The following databases are for Planetarium for the Palm Computing Platform from AHo Software.
If you have a Palm computer, and are into astronomy, you MUST get this program. It is by far the best shareware app I've seen, and is well worth the few dollars it costs to register. It can even control an LX200 telescope (yes, I use it for mine) and can sync your location from GPS input (yes, I'm a geek so I've done it). The databases with the program are wonderful, and the list of LX200 alignment stars (as well as some additional databases) can be found on the Planetarium website. However, I love to customize my astronomical data, so I've uploaded my files to this site so others may share them if they wish. You may note that the distances to many of the objects are missing; distance data was not available in the sources I used to prepare the lists, and I have not bothered to hunt further for this one trivial bit of information. If you have it handy, send it along and I'll update my data, but I'm too lazy to search for it myself right now.


Loading the Object Databases

Load the text from the file desired into the Palm Notepad as a single memo. You can click on the link and copy the text, or right-click (option-click on Mac) and save it as a file and copy from that file later.

In Planetarium, select the menu item "Options / Objects" to go to the Objects database.

Tap the category selector at the upper right and choose "Edit Categories..." to create a new category.

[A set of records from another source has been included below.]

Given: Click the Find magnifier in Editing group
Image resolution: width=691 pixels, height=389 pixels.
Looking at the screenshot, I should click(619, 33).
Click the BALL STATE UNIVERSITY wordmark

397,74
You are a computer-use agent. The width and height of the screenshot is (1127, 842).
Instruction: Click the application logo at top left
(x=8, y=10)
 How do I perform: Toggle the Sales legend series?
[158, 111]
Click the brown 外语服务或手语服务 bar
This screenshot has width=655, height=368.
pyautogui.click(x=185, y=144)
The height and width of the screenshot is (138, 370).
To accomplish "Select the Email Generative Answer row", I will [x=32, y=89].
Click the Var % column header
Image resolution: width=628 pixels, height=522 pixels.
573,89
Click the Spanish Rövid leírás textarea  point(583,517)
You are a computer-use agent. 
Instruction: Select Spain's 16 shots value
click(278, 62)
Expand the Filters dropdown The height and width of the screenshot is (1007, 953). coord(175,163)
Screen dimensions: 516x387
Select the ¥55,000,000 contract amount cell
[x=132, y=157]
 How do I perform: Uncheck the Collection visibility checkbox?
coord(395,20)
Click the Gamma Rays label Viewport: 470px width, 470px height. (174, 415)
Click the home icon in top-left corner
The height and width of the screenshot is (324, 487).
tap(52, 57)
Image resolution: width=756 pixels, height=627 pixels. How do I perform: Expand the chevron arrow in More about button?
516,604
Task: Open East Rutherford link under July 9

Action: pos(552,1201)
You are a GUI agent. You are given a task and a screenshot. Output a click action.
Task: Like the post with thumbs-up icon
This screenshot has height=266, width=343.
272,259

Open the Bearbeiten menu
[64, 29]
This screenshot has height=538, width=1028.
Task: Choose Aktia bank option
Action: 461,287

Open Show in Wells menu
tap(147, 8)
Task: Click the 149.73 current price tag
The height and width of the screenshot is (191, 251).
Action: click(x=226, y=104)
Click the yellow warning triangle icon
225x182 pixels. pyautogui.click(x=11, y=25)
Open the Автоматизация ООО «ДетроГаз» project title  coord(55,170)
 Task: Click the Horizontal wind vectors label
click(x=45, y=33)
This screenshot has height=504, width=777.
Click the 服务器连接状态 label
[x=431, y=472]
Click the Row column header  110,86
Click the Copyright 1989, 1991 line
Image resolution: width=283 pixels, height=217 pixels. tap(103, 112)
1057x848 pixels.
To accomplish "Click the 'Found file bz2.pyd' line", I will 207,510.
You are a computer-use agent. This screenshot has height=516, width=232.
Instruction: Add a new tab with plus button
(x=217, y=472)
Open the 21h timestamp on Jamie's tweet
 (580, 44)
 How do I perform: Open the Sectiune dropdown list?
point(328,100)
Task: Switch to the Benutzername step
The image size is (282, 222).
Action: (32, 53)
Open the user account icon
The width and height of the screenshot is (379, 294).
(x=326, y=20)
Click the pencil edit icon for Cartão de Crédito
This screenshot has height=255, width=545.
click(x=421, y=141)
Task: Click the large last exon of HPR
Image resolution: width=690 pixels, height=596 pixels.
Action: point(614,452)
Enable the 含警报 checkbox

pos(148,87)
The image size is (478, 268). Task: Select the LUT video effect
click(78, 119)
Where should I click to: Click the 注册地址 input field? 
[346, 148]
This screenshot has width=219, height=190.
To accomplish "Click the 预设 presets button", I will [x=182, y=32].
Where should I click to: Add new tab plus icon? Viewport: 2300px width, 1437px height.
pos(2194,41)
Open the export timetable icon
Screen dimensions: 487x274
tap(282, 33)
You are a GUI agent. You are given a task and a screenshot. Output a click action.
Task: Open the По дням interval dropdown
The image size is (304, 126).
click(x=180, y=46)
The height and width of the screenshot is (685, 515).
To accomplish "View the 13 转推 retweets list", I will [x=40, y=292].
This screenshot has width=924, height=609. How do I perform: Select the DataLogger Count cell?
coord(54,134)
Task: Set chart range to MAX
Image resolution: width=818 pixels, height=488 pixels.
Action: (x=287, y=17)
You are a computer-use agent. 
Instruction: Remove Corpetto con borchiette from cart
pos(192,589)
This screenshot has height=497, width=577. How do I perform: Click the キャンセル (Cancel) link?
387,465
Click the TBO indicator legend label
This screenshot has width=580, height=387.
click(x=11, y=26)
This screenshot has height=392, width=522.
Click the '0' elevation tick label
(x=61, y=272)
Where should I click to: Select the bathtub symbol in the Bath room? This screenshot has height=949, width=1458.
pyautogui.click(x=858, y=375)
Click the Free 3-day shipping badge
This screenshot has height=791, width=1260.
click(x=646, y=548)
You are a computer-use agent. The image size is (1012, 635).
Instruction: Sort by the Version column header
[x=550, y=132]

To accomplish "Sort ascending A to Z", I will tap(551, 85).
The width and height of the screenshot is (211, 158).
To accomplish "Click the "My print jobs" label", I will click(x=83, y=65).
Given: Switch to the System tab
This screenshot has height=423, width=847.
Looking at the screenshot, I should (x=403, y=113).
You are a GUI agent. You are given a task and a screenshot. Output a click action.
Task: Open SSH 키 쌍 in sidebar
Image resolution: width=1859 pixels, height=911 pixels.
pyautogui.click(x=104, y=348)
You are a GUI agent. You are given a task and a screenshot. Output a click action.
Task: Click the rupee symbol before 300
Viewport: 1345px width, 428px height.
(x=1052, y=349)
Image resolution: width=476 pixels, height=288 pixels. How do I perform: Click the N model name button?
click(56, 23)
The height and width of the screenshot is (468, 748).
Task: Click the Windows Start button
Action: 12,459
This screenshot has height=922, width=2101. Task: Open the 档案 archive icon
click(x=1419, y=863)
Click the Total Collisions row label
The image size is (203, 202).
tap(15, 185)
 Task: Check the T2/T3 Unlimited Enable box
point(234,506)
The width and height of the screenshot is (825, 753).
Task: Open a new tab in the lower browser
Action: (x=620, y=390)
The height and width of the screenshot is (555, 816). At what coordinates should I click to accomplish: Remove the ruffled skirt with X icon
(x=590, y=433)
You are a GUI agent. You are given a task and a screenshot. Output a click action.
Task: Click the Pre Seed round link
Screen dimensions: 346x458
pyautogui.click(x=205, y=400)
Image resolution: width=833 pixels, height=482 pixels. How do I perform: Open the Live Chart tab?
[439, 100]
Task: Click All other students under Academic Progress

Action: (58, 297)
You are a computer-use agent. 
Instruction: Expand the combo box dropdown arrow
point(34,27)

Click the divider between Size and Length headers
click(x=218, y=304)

The files are all named "Planetarium Objects xxx" where xxx is the name for the new category.

Make sure the new category is selected; no objects should be showing yet.

Now, use the menu item "Import from Memo" to import the memo containing the data for your new category.

Generally, these new objects are not initially set to display; from inside the Objects database, with the desired category selected, simply select "Show All" from the Database menu to view them (likewise, "Hide All" to make them disappear).


The Databases

Deep Sky Binocular

The Astronomical League provides a number of observing clubs that reward astronomers that successfully observe objects in each club with a certificate. The Deep Sky Binocular Club is one of these; it presents 60 non-Messier objects that people can enjoy in binoculars. This is a list of those 60 objects.

 

Mullaney's Picks

James Mullaney has observed for over 50 years and picked his 10 favorite objects for an article in the December 2000 issue of Sky & Telescope. I recommend reading the article for his descriptions of these objects and reasons he picked them. This list contains 9 of the 10 picks; the tenth is the Milky Way (and if you need your Palm computer to find that, you have bigger issues, shall we say, astronomically speaking).

 

TW's Personal (rev. 08/27/01)

These are a few of my favorite things, as it were. These objects are interesting little tidbits, like carbon stars that really look cool and anything else I think to add that don't fit well into other categories.

 

Please report any additions, corrections, or problems with this page
to me at tom@wideman.org. Thanks!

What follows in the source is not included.